Overall, organizational culture plays a significant role in shaping employee
behavior, driving performance, fostering collaboration, and ultimately, influencing
the organization's success.
External Environment:
The external environment consists of both the micro environment and
macro environment. These external factors are not controlled by a firm,
but they greatly influence the decision of marketers when developing the
marketing strategy.
1. Micro Environment
 The Supplier: Business success depends on the suppliers when they
enjoy an authority. The supplier of a company holds the power when
they are the only one in the market or when they are the largest supplier
of the goods.
 The Resellers: The success of companies marketing strategy also
depends on resellers if the finished goods of a company are taken to
market-by-market intermediaries or any other third party. These forces
include wholesaler, retailers etc.
 The Customers: The success of marketing strategy also depends on the
customers of company’s product. The nature of customer such as b2c,
b2b, international or local and the reason for buying the product will
play a role in establishing the marketing strategy of company and how
they approach the customers and serve them.

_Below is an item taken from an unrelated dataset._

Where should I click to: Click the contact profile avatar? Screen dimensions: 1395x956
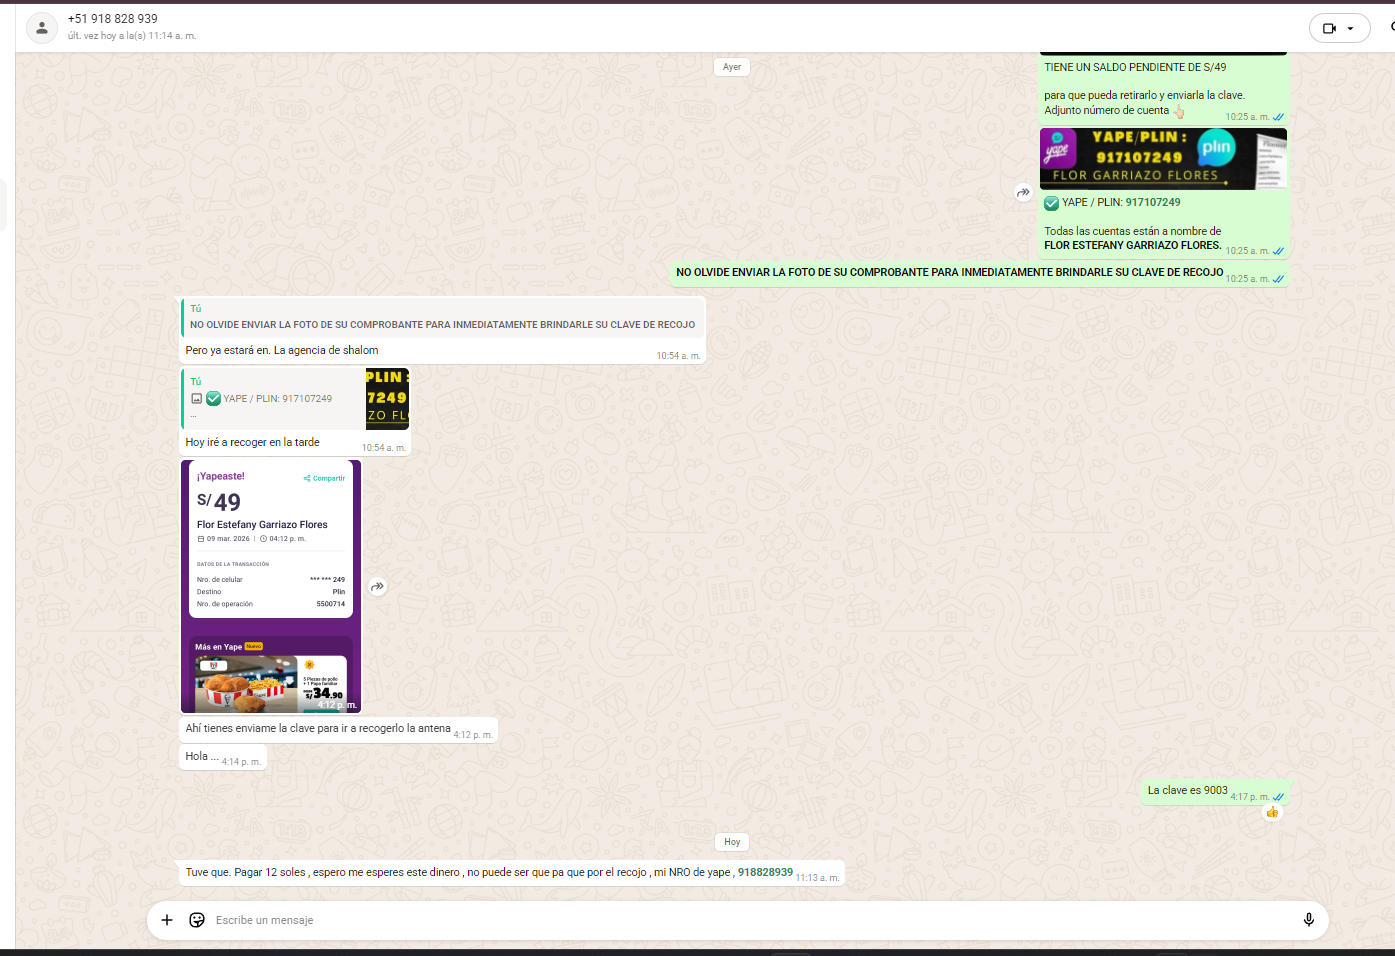pos(42,28)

 The Competition: Market competition exists when two or more firms
sell same or similar products and services. The companies must take
into account the way they approach the customers and sell their
products to the customer, what price and product differentiation they
have for their customer.
 The General Public: The satisfaction of general public is a duty of
organization. Company must take decisions while taking the
perspective of general public into consideration and how they will get
affected by their decision. The customers hold the power to make a win-
win situation for a company by helping it reach the goals.
2. Macro Environment:
 Demographic Factors: Demographic forces do impact the different
market segments, which includes region, country, age, educational level,
ethnicity, lifestyle, cultural norms and values.
 Economic Factors: The organization production and decision-making
process of customer also affected by the economic environment.
 Natural/physical Factors: The Company must take into account the
renewal of the natural resources of the earth such as agricultural
product, forest, marine resources etc. The organizations production can
also be affected by the non-renewable resources which includes coal, oil
mineral.
 Technological factors: The organization must consider
the technological factors as the knowledge and skills used in
production of goods. The technology and materials used in production
of goods and services helps in smoothing the process of business.
 Political and Legal Factors: The organization should take into
consideration the political and legal development relating to market and
organization during decision-making process.
 Social and Cultural Forces: The impact of your organization’s services
and products on the society must be taken into consideration. If there is
any element used in production process or product that is harmful to
society should be avoided as it is a social responsibility of an
organization.
Conclusion
Strategic marketers must take into consideration the micro-economic factors and
macro-economic factors during decision-making process as these forces have a
major effect on the marketing campaigns success. Thus, marketing environment
forces can play a vital role in the success of a business, its marketing strategies,
marketing campaigns and its branding.